* [Task directions]:
If a line of the data below contains the string "computer", count it, then state the total alone.

(Input data begins)

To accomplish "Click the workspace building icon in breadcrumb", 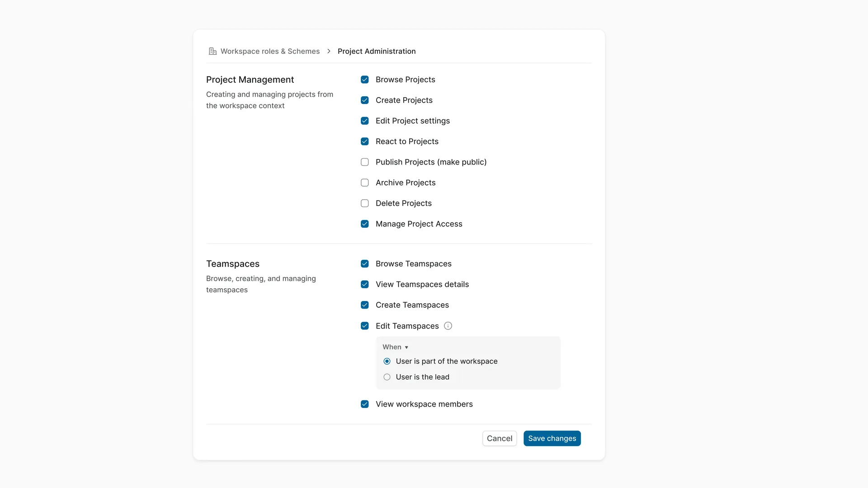I will tap(212, 51).
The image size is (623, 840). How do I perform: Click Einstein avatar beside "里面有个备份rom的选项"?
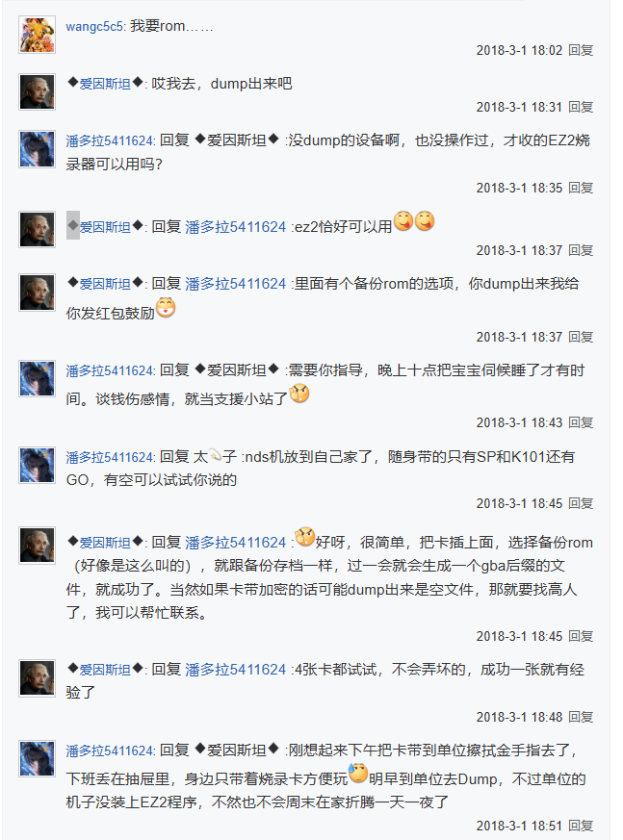click(x=37, y=293)
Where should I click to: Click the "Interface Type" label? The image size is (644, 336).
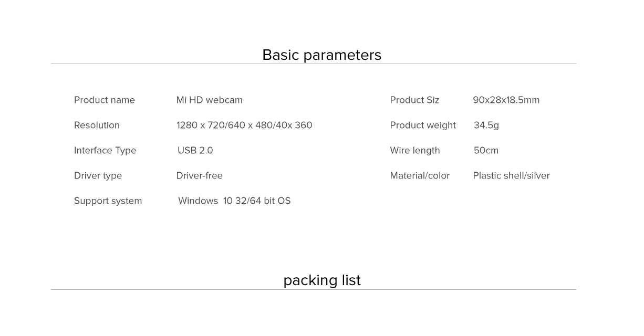pyautogui.click(x=105, y=151)
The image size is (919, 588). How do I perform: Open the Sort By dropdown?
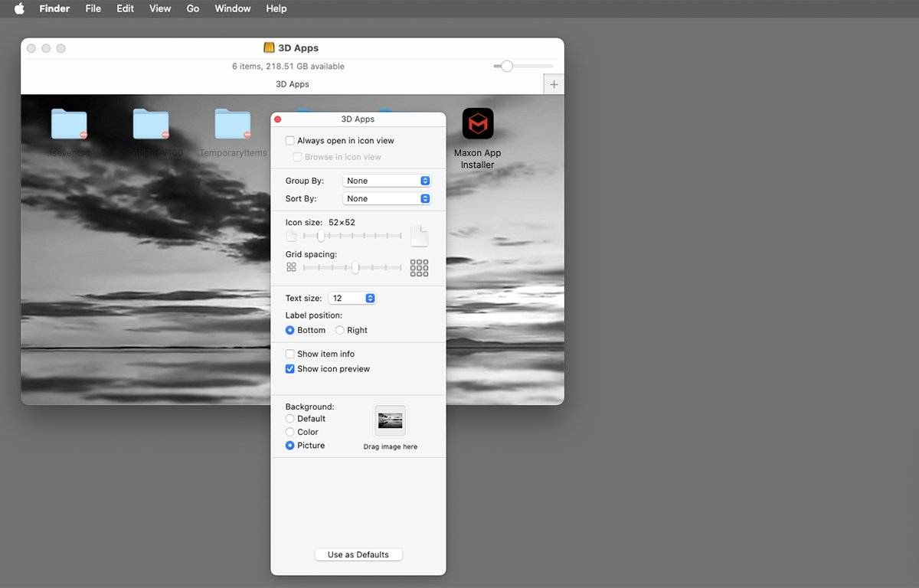click(387, 198)
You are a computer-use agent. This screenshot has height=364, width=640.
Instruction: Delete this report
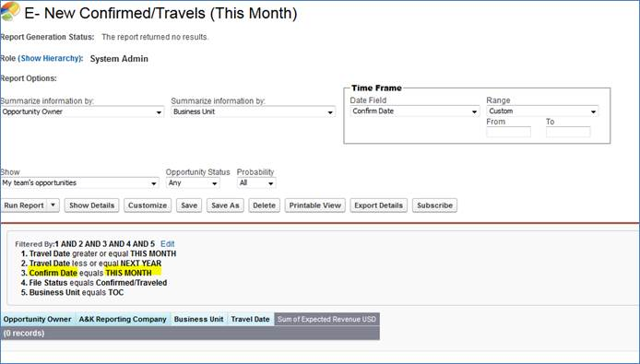264,205
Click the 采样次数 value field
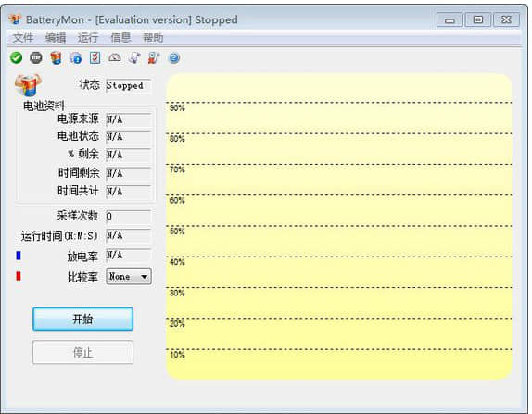This screenshot has height=414, width=532. tap(128, 216)
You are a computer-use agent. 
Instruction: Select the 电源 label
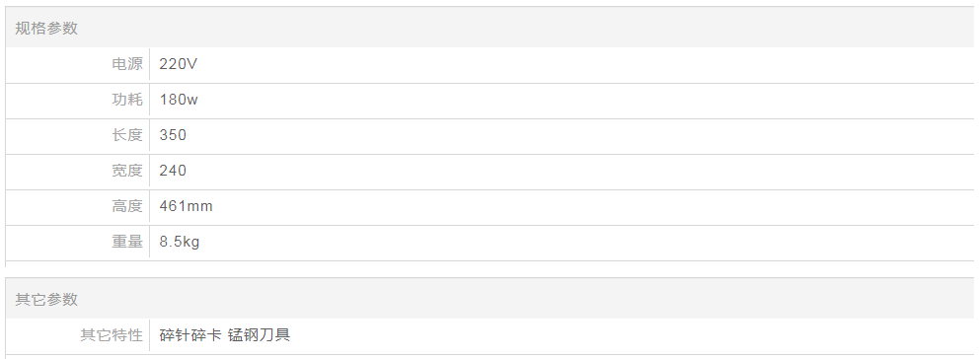click(127, 64)
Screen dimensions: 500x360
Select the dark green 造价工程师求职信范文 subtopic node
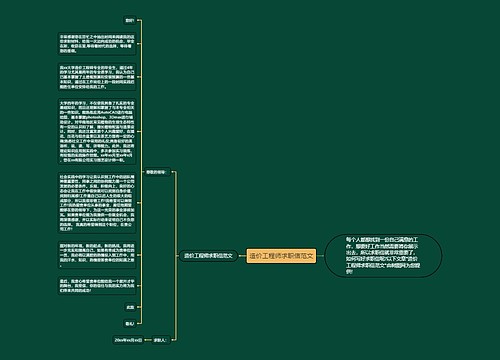pos(208,256)
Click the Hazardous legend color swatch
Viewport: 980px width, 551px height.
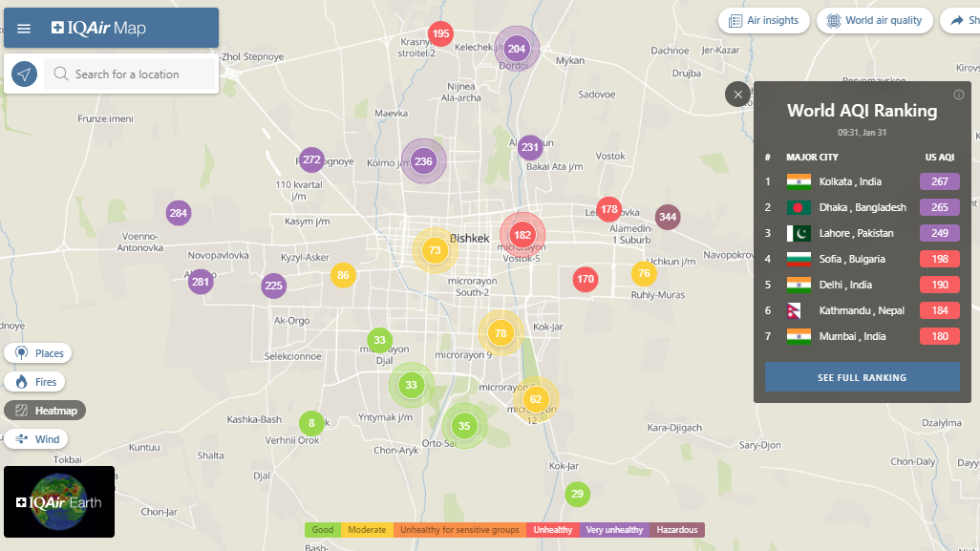point(677,530)
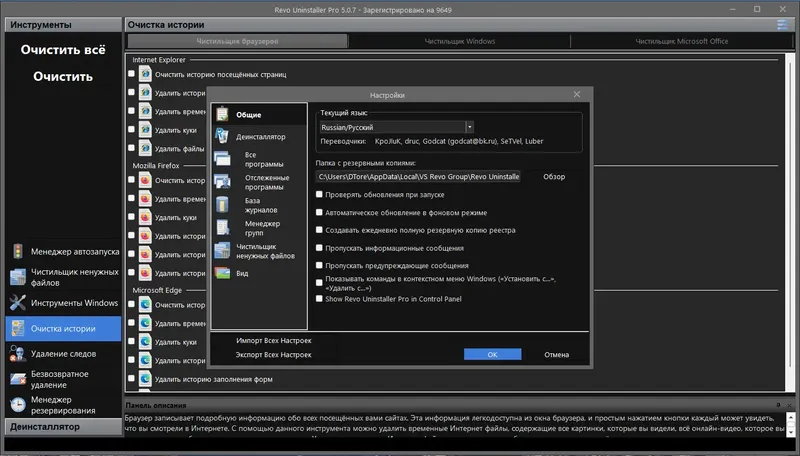800x456 pixels.
Task: Click the description panel scrollbar down arrow
Action: click(791, 432)
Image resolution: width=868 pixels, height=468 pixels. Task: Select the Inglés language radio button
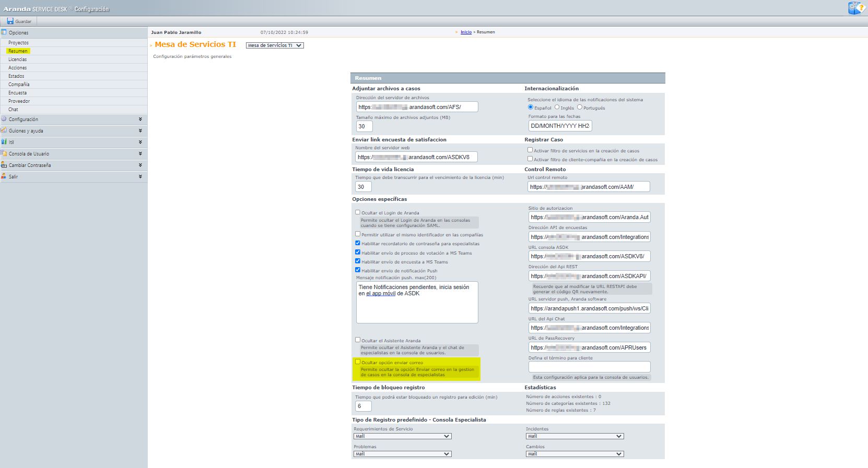click(557, 107)
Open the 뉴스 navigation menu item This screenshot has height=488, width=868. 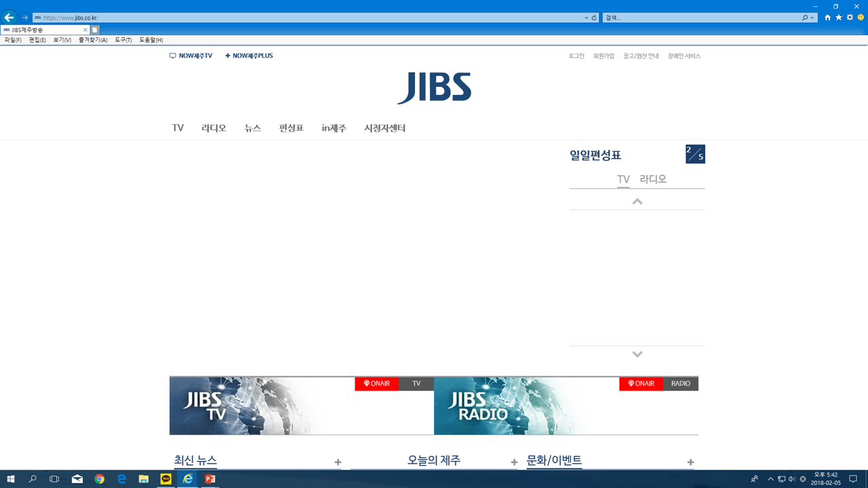click(x=252, y=128)
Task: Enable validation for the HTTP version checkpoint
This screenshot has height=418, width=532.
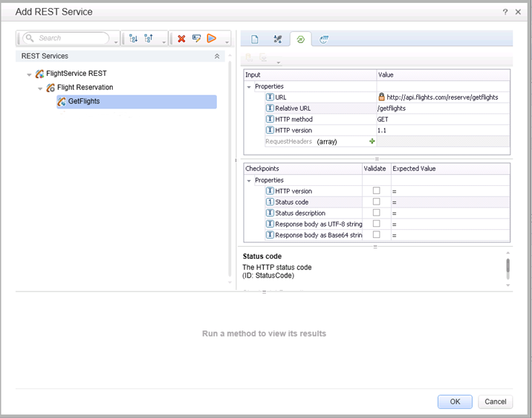Action: coord(376,191)
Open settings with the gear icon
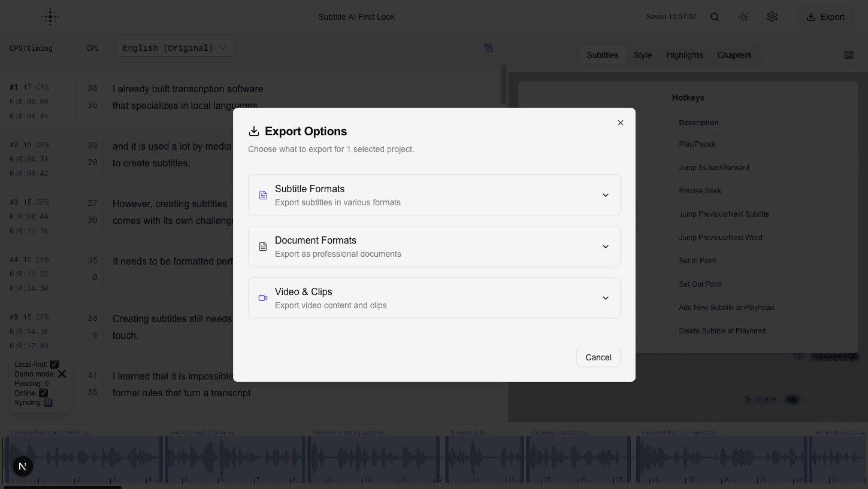This screenshot has width=868, height=489. 772,17
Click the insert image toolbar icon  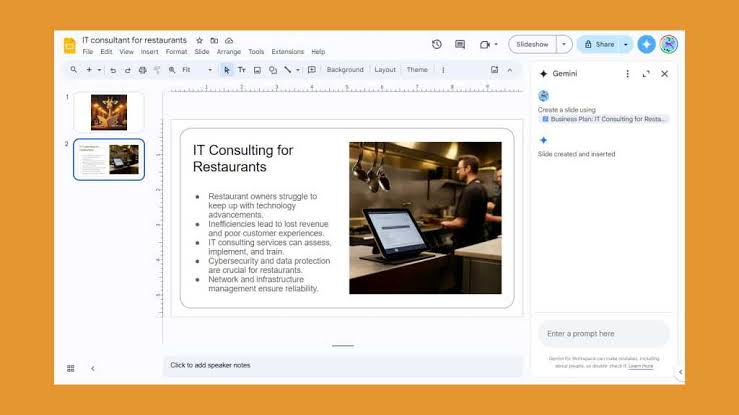click(x=257, y=70)
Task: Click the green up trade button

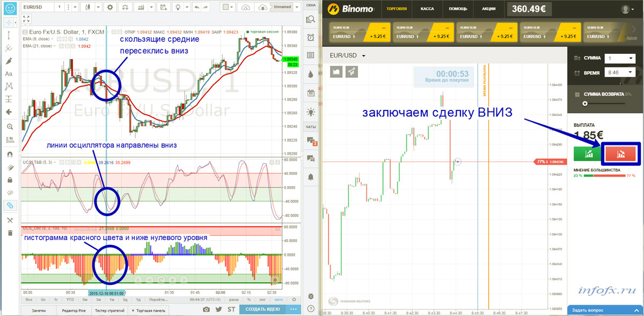Action: pyautogui.click(x=587, y=155)
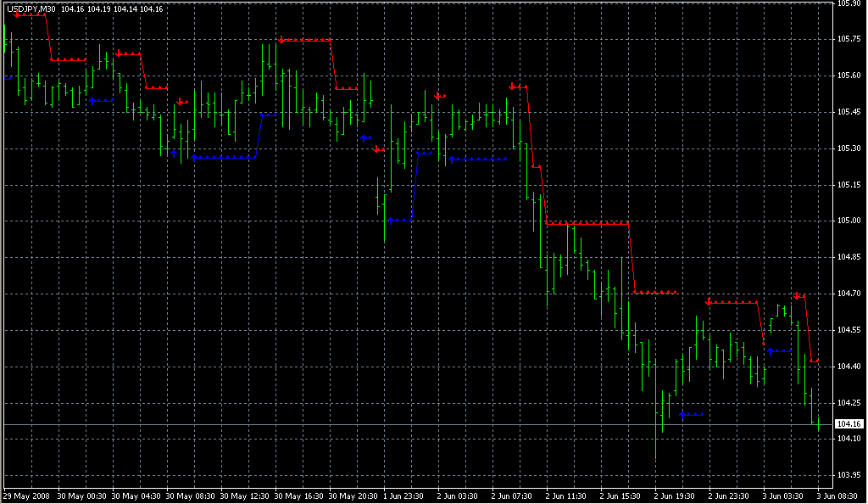Click the rightmost blue up arrow marker

(770, 350)
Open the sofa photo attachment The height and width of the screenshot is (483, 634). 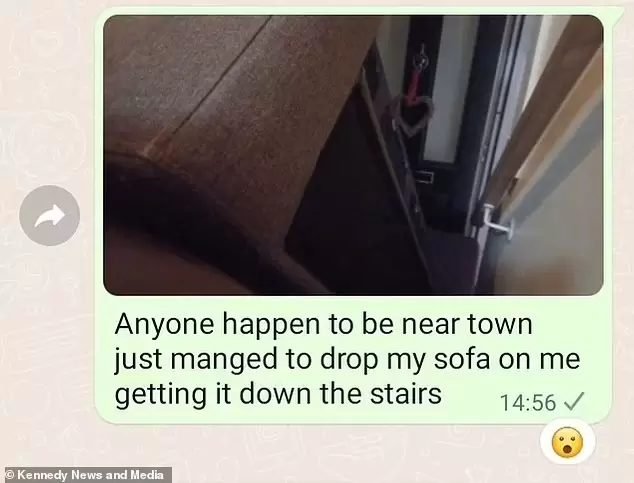tap(353, 155)
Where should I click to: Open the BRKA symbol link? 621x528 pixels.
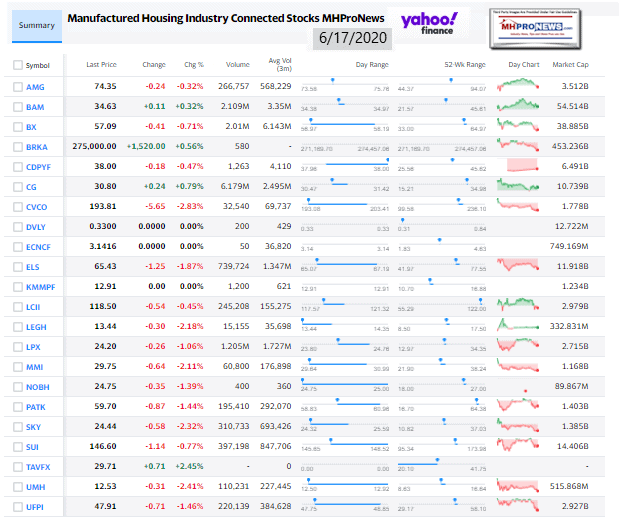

(Input data ends)

* [Response area]:
2